Wednesday, March 5, 2008

Right as Rain

Steady, rhythmic rain. I sat in the darkened doorway, the wind from the screen refreshing in its promise of spring. The candle behind me flickered just enough for me to read the words in the book, scents of vanilla and jade wafting. Then I saw his car lights: bright in the darkness, clear in the streams of rain. I grabbed my slippers and tiptoed outside to help him bring in the groceries he'd purchased for me after his night class.
  
The rain seemed not-so-gentle as I stepped off the porch. The mild wind had strengthened, and we clumsily wielded bags while trying to avoid hidden puddles.
  
We stepped into the safety of our house. Candle blown out, light switched on. Groceries put away, BBC mini-series pulled out. Warm blanket, fresh bread, easy viewing.
     
Until the lights dramatically went out and the candle was re-lit, this time less for its scent than its light. The wind was no longer mild or strengthened; it was fierce. With each sheet of lightning, we watched the trees sway vigorously. When we found a break in the storm, he went outside to see if anything had happened.
  
And it had. The windshield of his car, the wipers of which had been quickly beating a metronome-like rhythm only an hour before, bore the violent scar of a heavy walnut tree branch.
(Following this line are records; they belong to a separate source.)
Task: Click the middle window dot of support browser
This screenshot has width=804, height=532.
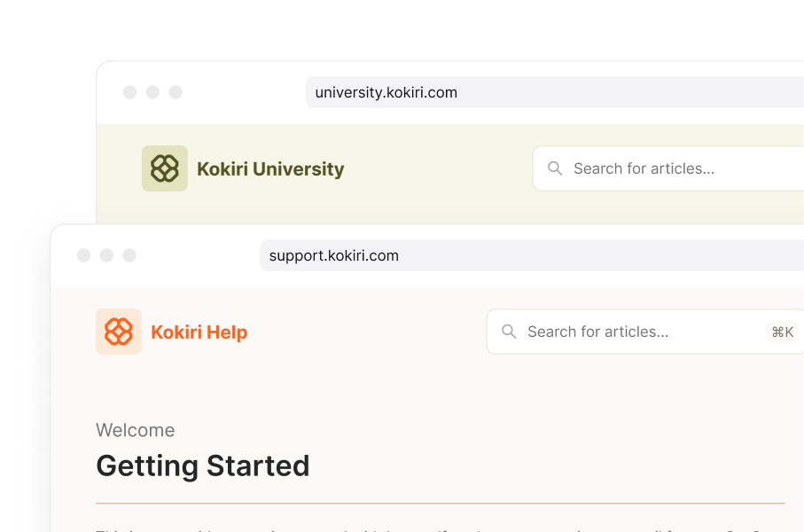Action: [106, 255]
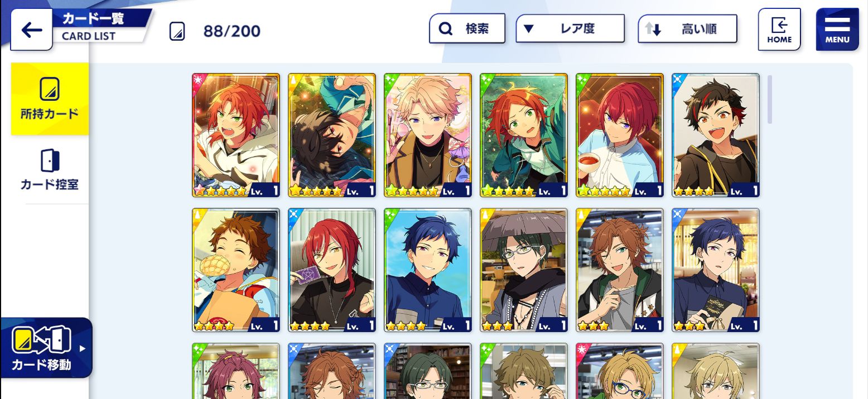The image size is (868, 399).
Task: Open the first card with orange hair and hoodie
Action: [x=236, y=135]
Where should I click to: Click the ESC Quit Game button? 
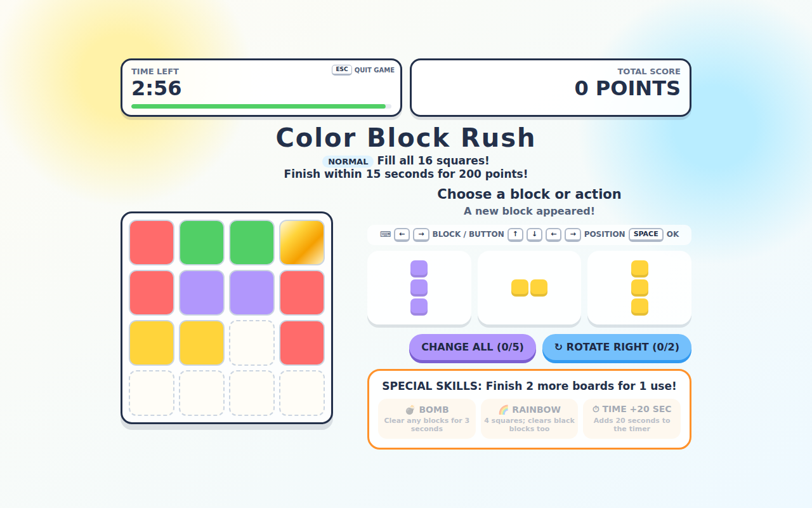coord(363,70)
The top of the car folded in on itself, and the rain continued to dribble through the roof.
  
He came in and told me what had happened. Using a spare flashlight, we tried to get a grasp of the damage. We came in, back to the comfort of dry floors and vanilla and jade and bread, and sat stunned.
  
But not fretful. Not anxious, not angry.
  
Stunned, but safe and secure.
  
And the words I had been reading while waiting for him in the then-fantastical world of flickering light and gentle rain and sleeping children? (You know, candles are so soothing when you don't need them!)
 

"This indeed is an excellent art, to be able to draw from God what one had before in the creature. Christian, how did you enjoy comfort before? Was the creature anything to you but a conduit, a pipe, that conveyed God's goodness to you? 'The pipe is cut off,' says God, 'come to Me, the fountain, and drink immediately.' Though the beams are taken away, yet the sun remains the same in the firmament as ever it was. What is it that satisfies God Himself, but that He enjoys all fullness in Himself; so He comes to have satisfaction in Himself. Now if you enjoy God as your portion, if your soul can say with the Church in Lamentations 3:24: 'The Lord is my portion, says my soul,' why should you not be satisfied and contented like God?"